Confession, good for the soul? Actually, more like the saving of the soul.

“Confession heals, confession justifies, confession grants pardon of sin.
All hope consists in confession.
In confession, there is a chance for mercy.
Believe it firmly,
do not doubt,
do not hesitate,
never despair of the mercy of God.”

St. Isidore of Seville


(one of the many confessionals inside of St. Peter’s Bascillica / Rome, Itlay / Julie Cook / 2018)

Confession, it is said, is good for the soul.

And I must say, I agree.

Confession comes readily to some.
For others, not so much.

It can be the swallowing of one’s pride, position or place.

To confess is to become less than the ego, less than self…
it means to become humble before all or simply before God…but most likely before both.

It is the ability to admit wrongdoing or a habitual shortcoming.

It is often hard and difficult and yet, it is so utterly obvious.

Mercy rests in confession, as well as Grace.

May we seek Mercy.

May we seek Grace

“When we are living in the world, we can easily take on the mindset of a secular society.
It is important for us to cultivate in our lives, with great care,
God’s way of looking at things and life in general.
His Word guides us.”

Rev. Thomas J. Donaghy, p. 22
An Excerpt From
Inspirational Thoughts for Everyday

7 comments on “Confession, good for the soul? Actually, more like the saving of the soul.

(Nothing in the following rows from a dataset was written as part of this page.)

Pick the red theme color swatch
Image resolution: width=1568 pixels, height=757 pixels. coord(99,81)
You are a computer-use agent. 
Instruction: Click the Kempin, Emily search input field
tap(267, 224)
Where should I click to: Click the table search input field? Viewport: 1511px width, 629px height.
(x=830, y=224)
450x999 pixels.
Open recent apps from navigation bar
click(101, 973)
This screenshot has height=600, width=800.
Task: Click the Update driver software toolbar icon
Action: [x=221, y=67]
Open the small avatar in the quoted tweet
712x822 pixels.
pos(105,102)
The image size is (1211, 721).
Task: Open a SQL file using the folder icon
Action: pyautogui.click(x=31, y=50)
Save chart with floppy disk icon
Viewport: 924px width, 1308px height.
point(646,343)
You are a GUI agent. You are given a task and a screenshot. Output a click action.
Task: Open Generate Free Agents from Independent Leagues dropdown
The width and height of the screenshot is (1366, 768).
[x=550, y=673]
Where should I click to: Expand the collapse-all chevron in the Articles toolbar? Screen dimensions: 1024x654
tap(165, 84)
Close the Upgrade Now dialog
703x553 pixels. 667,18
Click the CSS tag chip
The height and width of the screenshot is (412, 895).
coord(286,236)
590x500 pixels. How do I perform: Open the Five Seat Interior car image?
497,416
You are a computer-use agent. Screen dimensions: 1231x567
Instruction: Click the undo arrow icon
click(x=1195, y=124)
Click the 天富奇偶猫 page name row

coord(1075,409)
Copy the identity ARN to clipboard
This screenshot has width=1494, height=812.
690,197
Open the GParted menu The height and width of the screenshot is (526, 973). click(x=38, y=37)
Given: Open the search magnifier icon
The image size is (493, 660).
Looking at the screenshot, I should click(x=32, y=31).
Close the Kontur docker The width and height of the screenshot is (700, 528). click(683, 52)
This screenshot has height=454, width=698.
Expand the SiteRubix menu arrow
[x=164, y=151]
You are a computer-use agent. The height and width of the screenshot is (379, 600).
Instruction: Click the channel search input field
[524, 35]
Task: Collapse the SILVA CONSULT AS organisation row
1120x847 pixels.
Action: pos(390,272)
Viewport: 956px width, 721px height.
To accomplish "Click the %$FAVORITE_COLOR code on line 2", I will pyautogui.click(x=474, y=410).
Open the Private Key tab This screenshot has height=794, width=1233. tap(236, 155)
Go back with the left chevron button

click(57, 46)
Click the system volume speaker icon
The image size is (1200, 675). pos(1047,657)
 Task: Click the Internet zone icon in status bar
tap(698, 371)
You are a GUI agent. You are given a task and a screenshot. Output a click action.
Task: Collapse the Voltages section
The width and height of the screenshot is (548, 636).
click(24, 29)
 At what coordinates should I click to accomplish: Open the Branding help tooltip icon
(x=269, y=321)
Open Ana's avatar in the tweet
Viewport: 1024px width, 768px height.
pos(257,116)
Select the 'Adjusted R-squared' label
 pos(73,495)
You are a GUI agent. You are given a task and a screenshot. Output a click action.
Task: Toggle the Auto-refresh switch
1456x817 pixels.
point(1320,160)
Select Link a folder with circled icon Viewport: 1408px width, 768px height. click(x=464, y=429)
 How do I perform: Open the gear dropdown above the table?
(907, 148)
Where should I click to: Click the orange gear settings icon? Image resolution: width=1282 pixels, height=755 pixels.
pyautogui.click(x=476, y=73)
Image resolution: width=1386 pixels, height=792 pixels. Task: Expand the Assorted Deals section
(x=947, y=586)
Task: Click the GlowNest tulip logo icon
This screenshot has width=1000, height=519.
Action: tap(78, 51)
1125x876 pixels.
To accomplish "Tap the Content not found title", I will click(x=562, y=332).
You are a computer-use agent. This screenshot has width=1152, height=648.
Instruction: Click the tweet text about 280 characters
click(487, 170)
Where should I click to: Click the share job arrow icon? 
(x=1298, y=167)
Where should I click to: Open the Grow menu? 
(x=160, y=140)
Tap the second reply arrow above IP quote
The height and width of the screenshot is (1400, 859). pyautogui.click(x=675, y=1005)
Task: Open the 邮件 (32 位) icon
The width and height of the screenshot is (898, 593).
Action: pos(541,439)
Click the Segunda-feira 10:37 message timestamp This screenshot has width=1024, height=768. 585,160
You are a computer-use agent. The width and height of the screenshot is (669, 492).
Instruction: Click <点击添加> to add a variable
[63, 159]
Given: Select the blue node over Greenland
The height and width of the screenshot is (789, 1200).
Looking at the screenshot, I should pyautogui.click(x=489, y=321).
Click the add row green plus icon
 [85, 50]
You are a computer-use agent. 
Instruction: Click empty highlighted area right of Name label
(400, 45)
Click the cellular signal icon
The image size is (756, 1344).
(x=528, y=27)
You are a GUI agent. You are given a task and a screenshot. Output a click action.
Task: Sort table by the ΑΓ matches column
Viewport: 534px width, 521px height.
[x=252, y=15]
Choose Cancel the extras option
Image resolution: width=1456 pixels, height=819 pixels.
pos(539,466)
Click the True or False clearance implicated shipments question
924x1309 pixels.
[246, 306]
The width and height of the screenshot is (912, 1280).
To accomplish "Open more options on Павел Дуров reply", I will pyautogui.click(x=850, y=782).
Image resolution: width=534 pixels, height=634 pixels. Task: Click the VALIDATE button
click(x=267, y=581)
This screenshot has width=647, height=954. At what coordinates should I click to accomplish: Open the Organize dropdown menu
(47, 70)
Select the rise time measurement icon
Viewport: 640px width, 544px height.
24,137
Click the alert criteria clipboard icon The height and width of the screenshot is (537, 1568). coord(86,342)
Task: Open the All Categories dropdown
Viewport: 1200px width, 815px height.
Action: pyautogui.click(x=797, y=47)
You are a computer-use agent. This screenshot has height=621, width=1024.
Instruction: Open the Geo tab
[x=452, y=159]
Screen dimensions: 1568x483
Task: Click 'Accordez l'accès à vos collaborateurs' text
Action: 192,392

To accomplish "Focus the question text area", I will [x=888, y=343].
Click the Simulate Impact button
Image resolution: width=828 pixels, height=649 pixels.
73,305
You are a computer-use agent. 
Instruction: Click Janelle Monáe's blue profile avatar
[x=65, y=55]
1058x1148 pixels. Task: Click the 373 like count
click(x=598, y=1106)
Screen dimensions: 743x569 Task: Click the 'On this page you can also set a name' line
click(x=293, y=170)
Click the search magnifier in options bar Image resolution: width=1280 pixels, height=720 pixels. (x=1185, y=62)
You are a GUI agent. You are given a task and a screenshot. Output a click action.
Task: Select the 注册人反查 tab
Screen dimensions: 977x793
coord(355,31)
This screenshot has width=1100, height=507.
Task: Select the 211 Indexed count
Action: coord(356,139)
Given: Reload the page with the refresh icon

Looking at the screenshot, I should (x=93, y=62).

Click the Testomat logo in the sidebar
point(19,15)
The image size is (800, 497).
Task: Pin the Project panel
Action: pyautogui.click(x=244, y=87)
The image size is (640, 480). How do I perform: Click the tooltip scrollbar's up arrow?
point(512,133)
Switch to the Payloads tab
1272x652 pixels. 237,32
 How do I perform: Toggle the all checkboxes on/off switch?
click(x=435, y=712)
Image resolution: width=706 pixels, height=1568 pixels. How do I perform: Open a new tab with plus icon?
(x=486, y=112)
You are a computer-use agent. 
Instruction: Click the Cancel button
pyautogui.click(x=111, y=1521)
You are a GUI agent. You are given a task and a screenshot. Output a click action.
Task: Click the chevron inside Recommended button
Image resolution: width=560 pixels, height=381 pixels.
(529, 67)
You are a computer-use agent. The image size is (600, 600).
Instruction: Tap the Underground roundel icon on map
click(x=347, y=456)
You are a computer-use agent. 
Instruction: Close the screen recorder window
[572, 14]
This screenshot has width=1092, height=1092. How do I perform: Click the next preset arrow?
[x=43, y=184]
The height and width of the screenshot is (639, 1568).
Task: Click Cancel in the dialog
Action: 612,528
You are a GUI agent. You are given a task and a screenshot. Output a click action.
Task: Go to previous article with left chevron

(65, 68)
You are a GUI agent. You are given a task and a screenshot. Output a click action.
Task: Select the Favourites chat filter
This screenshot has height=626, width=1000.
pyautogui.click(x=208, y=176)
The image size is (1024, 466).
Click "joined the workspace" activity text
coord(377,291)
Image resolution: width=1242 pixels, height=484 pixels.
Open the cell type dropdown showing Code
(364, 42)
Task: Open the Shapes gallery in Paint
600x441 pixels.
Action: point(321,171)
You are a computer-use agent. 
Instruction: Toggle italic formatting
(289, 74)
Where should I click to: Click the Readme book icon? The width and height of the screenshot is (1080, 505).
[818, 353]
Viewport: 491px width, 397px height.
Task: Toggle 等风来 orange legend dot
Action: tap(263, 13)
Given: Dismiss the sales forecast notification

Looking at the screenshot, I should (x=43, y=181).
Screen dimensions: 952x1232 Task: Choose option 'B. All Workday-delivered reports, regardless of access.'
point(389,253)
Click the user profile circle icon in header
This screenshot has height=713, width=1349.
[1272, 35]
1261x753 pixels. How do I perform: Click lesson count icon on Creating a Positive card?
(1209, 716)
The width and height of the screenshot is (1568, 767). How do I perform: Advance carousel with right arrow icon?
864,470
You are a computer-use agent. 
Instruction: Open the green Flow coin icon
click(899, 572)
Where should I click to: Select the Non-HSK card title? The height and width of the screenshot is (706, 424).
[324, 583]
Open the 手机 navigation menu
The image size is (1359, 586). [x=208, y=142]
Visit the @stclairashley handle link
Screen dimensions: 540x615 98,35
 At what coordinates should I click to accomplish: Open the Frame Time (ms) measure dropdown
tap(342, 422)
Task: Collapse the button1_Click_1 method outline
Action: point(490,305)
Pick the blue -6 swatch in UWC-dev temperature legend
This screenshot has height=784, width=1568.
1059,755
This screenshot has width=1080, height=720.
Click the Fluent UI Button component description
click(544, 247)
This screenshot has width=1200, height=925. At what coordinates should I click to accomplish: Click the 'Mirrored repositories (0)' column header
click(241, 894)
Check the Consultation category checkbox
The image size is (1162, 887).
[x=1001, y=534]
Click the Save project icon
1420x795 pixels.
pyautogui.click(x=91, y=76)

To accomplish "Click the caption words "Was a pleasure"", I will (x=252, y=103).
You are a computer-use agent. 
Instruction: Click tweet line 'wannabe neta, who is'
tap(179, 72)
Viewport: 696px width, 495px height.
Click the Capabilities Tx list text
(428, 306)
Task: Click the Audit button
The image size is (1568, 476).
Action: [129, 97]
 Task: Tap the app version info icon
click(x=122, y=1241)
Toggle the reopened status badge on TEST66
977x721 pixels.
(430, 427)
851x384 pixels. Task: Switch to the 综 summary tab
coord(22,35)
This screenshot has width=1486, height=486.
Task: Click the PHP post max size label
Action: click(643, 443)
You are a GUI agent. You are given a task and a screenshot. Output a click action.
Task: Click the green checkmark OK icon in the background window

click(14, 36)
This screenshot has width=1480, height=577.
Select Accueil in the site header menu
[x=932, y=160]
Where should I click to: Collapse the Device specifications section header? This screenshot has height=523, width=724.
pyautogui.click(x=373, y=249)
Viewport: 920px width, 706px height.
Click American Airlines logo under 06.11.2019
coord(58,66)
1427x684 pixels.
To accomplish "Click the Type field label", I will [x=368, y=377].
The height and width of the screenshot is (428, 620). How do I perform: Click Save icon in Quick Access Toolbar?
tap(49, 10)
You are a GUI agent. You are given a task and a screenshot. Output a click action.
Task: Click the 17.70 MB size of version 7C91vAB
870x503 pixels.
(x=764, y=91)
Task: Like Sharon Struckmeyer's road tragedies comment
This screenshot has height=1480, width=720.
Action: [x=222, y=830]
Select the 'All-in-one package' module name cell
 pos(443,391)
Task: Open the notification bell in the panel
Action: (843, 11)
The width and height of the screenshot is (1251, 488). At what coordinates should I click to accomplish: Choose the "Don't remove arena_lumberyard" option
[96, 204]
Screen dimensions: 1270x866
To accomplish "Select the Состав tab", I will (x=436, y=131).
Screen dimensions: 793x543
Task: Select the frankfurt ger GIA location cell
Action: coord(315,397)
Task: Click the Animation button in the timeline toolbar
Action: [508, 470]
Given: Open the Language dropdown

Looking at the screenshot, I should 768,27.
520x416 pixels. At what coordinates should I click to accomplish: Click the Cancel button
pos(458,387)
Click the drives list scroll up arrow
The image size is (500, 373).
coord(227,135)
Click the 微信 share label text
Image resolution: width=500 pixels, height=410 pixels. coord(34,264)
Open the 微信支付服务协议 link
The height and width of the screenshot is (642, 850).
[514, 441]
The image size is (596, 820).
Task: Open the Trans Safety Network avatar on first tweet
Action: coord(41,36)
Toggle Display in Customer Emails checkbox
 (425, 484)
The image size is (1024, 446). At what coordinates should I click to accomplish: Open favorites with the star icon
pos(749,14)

  1. During my morning prayers this morning, I was prompted to ask the Holy Spirit to reveal to me any unconfessed sin so that I could repent. And now, you post this…

  2. Salvageable says:

    James wrote that we should confess our sins to one another. One group of Christians turned that into a requirement, and as a result other Christians say that we should confess only to God, not to another person. But voluntary confession is a blessing to Christians that should neither be demanded and enforced nor taken away. J.

  3. oneta hayes says:

    I’m particularly impressed by this “it means to become humble before all or simply before God…but most likely before both.” Those of us who have snuggled up in the Lord’s arms aren’t particularly bothered to confess to him. To others? A different and important matter. And, I believe, necessary unless someone else is hurt by my confession. Good post, Julie.